What Does Each Vitamin Do For Your Body?
A B C D E F G…. What do vitamins do for me? Gotcha singin’ it didn’t we? Yeah we did.
As you pop your multi-vitamin, do you ever wonder what benefits vitamins offer your body?
Ever wonder why we don’t have a vitamin J? We used to. Yep.
If your hungry mind has been searching for all there is to know about vitamins, we’ve got a buffet of vitamin education just ready for your brain to dig in.
So onto it—let’s chow down on some knowledge. Mmmm, knowledge.
A Short Background on Vitamins
Vitamin is a word coined in 1912 by a Polish biochemist, and it means, in pertinent part, vital.
Vitamins are vital to normal functioning of the body and maintenance of metabolism.
While needed in small amounts, vitamins possess complex and diverse biochemical functions. Some have functions similar to hormones and regulate metabolism, others function as anti-oxidants, and the largest set of vitamins, the B vitamins, operate as co-enzymes that help enzymes carry out their utility as catalysts in metabolism.
Each vitamin is essential to certain functions. While most are obtained through food, some vitamins are produced by the body. Microorganisms in the intestines produce Vitamin K, and Vitamin D is synthesized in the skin with sunlight exposure. Others can be produced through the consumption of other nutrients, as well.

▶ _Record set_

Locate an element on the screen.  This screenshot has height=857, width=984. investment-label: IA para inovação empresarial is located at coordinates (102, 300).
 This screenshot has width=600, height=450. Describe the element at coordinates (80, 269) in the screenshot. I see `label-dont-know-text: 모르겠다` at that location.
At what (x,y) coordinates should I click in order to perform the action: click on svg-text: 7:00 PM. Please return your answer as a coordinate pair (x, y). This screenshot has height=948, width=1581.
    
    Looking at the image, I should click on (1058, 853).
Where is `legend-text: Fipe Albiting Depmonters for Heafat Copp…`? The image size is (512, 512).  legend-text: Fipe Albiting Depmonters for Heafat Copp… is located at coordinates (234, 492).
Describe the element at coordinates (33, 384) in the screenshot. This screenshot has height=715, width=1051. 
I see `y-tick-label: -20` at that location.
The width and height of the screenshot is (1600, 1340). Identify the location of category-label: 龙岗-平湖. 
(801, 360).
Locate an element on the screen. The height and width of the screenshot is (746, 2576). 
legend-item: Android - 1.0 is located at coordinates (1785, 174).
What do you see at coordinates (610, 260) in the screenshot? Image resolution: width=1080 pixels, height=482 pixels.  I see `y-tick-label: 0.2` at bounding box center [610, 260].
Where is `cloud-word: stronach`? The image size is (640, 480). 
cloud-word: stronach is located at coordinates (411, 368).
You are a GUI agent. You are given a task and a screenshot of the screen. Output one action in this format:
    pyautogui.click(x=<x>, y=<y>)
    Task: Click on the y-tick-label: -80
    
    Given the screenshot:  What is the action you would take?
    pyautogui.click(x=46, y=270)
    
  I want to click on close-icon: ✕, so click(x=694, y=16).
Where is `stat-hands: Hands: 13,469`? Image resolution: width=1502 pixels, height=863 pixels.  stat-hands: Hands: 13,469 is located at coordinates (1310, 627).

▶ _Task prompt_
Copy out the entire vitamin article above word for word, from its title through its last sentence.

▶ _Output of the exercise_
What Does Each Vitamin Do For Your Body?
A B C D E F G…. What do vitamins do for me? Gotcha singin’ it didn’t we? Yeah we did.
As you pop your multi-vitamin, do you ever wonder what benefits vitamins offer your body?
Ever wonder why we don’t have a vitamin J? We used to. Yep.
If your hungry mind has been searching for all there is to know about vitamins, we’ve got a buffet of vitamin education just ready for your brain to dig in.
So onto it—let’s chow down on some knowledge. Mmmm, knowledge.
A Short Background on Vitamins
Vitamin is a word coined in 1912 by a Polish biochemist, and it means, in pertinent part, vital.
Vitamins are vital to normal functioning of the body and maintenance of metabolism.
While needed in small amounts, vitamins possess complex and diverse biochemical functions. Some have functions similar to hormones and regulate metabolism, others function as anti-oxidants, and the largest set of vitamins, the B vitamins, operate as co-enzymes that help enzymes carry out their utility as catalysts in metabolism.
Each vitamin is essential to certain functions. While most are obtained through food, some vitamins are produced by the body. Microorganisms in the intestines produce Vitamin K, and Vitamin D is synthesized in the skin with sunlight exposure. Others can be produced through the consumption of other nutrients, as well.